Kirkus Reviews QR Code
A GREAT LOVE by Alexandra Koliontai

A GREAT LOVE

By

Pub Date: May 17th, 1982
Publisher: Norton

Translator Porter, author of an uneven Kollontai biography (1980), begins this book of Kollontai fiction--the 100-page title novella and two tiny stories--with a detailed introduction: there is ""overwhelming evidence,"" she demonstrates, that A Great Love is a roman & clef about Lenin's extramarital liaison with Inessa Armand, a French-born Bolshevik. And that historical context is vital here--because the novella itself is extremely weak as fiction and only slightly stronger as a feminist tract.
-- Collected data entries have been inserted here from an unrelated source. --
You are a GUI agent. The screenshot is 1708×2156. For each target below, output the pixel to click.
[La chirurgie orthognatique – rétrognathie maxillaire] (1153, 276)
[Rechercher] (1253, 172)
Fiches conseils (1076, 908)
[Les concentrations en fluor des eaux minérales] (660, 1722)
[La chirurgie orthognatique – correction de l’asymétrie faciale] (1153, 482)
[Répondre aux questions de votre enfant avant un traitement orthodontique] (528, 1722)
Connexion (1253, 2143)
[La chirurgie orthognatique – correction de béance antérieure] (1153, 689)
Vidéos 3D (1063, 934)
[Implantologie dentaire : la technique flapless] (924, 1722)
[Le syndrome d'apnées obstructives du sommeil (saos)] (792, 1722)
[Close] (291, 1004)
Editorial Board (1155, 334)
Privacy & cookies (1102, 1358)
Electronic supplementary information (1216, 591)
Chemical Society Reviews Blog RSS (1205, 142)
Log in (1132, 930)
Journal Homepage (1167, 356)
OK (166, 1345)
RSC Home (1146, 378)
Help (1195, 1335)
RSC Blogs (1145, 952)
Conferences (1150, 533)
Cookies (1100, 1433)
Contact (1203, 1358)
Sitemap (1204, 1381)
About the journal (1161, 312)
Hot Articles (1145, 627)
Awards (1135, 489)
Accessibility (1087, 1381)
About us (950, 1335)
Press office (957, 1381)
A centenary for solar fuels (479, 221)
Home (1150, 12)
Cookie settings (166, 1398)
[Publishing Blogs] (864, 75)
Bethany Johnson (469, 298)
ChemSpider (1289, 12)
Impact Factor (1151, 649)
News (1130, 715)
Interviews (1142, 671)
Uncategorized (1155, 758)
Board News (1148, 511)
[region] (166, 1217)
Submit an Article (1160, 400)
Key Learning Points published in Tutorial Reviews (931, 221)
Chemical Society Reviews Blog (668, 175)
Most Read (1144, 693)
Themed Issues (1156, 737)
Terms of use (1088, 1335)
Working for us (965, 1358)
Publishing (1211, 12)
Set in 1905 Paris, this is the story of Natasha, a devoted Party Worker who falls miserably in love with exile-revolutionary Semyon Semyonovich. Though married to fragile, conventional Anyuta, ""Senya"" returns Natasha's love with off-hand passion--in a series of assignations. But, along with her bubbling adoration, Natasha feels wave upon wave of bitter frustration: Senya ""never recognized her sexual needs as a woman""; he treats her as a plaything, not as an intellectual equal; he continues to dutifully attend his wife's needs, never making a single sacrifice for Natasha; much like the husband in A Doll's House, he's casually insulting and cruel. So Natasha does much crying--""crying from the depths of her soul, crying for one more dream destroyed, one more irreperable [sic] insult, one more wound to her tired heart."" And finally, after separations and reunions galore, she tells him goodbye (""You take absolutely no account of my needs. I find that a strange kind of equality, I must say""), giving herself ""body and soul"" to her work. . . while Kollontai--in case you missed the point--ends up with: ""So learn from this, all you men who have made women suffer through your blindness. . . if you injure a woman's heart you will kill her love!"" Hardly a subtle message--especially when delivered in repetitive, poorly-prosed confrontations. But the roman à clef aspects may intrigue some Lenin-watchers, and undiscriminating feminists might want to add this to the role-model shelf.